On the Analytic Solver Data Science ribbon, from the Applying Your Model tab, select Help - Examples to open the IrisFacto.xlsx example database, then select Forecasting/Data Science Examples. (This data set is derived from the example data set Iris.xlsx.) This example illustrates how to create dummy variables and category scores. Note that in this data set, Species_Name is a string variable.
Select a cell within the data set, and on the XLMiner ribbon, from the Data Analysis tab, select Transform - Transform Categorical Data - Create Dummies to open the Create Dummies dialog.
From the Variables list, select Species_name, then click > to move the variable to the Variables to be factored field.
Click OK, and view the output on the CreateDummies worksheet inserted after Sheet1.
The variable Species_name is expressed as three dummy variables: Species_name_Setosa, Species_name_Verginica, and Species_name_Versicolor. These new dummy variables are assigned values of either 1 to indicate that the record belongs, or 0 to indicate that the record does not belong.
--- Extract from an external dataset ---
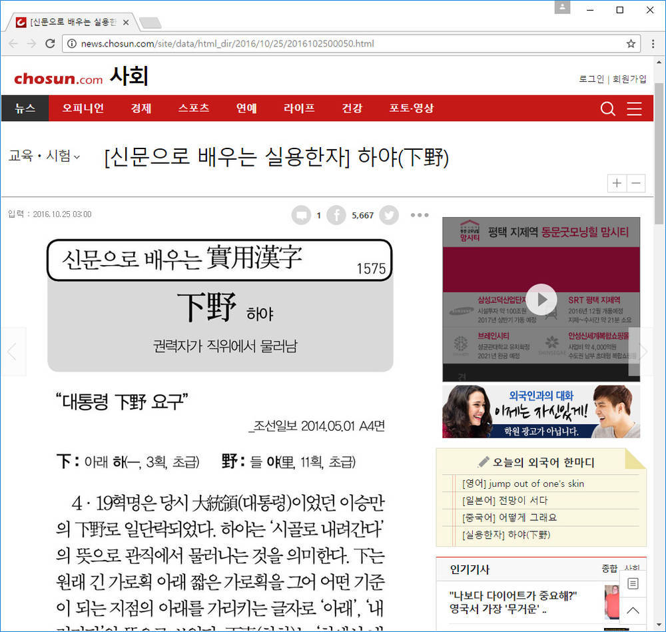Screen dimensions: 666x632
Task: Open the hamburger menu in red navbar
Action: (x=635, y=109)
For example, Species_name_Setosa is assigned a value of 1 only when the value of Species_name=Setosa is in the data set. Otherwise, Species_name_Setosa = 0. The same is true for the two remaining dummy variables (i.e., Species_name_Verginica and Species_name_Versicolor).
XLMiner converted the string variable into three categorical variables that resulted in an entirely numeric data set.
Click back to the data set on Sheet1, select cell A2, and on the XLMiner ribbon, from the Data Analysis tab, select Transform - Transform Categorical Data - Create Category Scores to open the Create Category Scores dialog.
From the Variables list, select Species_name, and click > to move the variable to the Variables to be factored list. Keep the default option of Assign numbers 1,2,3....
Click OK and view the results on the CategoryVar worksheet that is inserted directly to the right of Sheet 1 and to the left of the CreateDummies worksheet.
XLMiner has sorted the values of the Species_name variable alphabetically, and then assigned values of 1, 2, or 3 to each record depending upon the species type (starting from 1 because we selected Assign numbers 1,2,3....). To force XLMiner to start from 0, select the option Assign numbers 0, 1, 2,… on the Create Category Scores dialog. The variable Species_name_ord is created to store these assigned numbers. Again, XLMiner has converted this data set to an entirely numeric data set.
On the XLMiner ribbon, from the Applying Your Model tab, select Help - Examples to open the Iris.xlsx example data set. Select a cell within the data set, then on the XLMiner ribbon, from the Data Analysis tab, select Transform - Transform Categorical Data - Reduce Categories to open the XLMiner Reduce Categories dialog.
At Category variable, click the down arrow, and select Petal_length as the variable.
Under Assign Category, select Manually.
All unique values of the Petal_length variable are listed. Select all categories with values less than 2, then at Category, click the down arrow and select 1, and click Apply.
Repeat these steps for categories with values from 3 to 3.9 and apply a Category number of 2. Continue repeating these steps until values ranging from 4 thru 4.9 are assigned a category number = 3, values ranging from 5 thru 5.9 are assigned a category number = 4, and values ranging from 6 thru 6.9 are assigned a category = 5.
If using Analytic Solver Platform or XLMiner Platform, the maximum number of categories will be equal to the number of unique values for the selected variable. In this instance the petal_length variable contains 43 unique values. If using Analytic Solver Pro or XLMiner Pro, the number of categories is limited to 30.
Note: Analytic Solver Pro and XLMiner Pro are limited to 30 categories. If you select By frequency, XLMiner assigns category numbers 1 through 29 to the most frequent 29 unique values, and category number 30 to all other unique values.
Click OK to produce the following output on the ReduceCat1 worksheet that is inserted directly to the right of the Data worksheet.
In the output, XLMiner has assigned new categories as shown in the column, Petal_length_red, based on the choices made in the Reduce Categories dialog.
Click back to the Data worksheet and on the XLMiner ribbon, from the Data Analysis tab, select Transform - Transform Categorical Data - Reduce Categories to open the Reduce Categories dialog. At Category variable, click the down arrow and select Petal_width. Leave the default setting of By frequency, and at Limit number of categories to, enter 12. Click Apply, then click OK.
The output worksheet ReduceCat2 is inserted to the right of the Data worksheet.
There are 22 unique values for Petal_width, and XLMiner has classified the Petal_width variable using 12 different categories. The most frequently appearing value is 0.2 (with 29 instances), which has been assigned to category 1. The second most frequently appearing value is 1.3 (with 13 instances), which has been assigned to category 2.
Incrementally increased category numbers are assigned to each value as the number of instances decreases, and until the 11th category is assigned. All remaining values are then lumped into category 12.